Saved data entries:
· · ·

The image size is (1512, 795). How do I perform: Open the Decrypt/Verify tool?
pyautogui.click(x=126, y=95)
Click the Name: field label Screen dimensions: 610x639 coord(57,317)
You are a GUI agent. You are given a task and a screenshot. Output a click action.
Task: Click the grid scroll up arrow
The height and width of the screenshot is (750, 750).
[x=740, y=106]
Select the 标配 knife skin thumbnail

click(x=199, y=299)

· · ·

→ **DIRECTIONS FOR THIS TASK**: Having located the line containing "Task: Click the grid scroll up arrow", set it down along with every line after it through the end of the data, reproducing each exactly.

→ **RESPONSE**:
Task: Click the grid scroll up arrow
The height and width of the screenshot is (750, 750).
[x=740, y=106]
Select the 标配 knife skin thumbnail

click(x=199, y=299)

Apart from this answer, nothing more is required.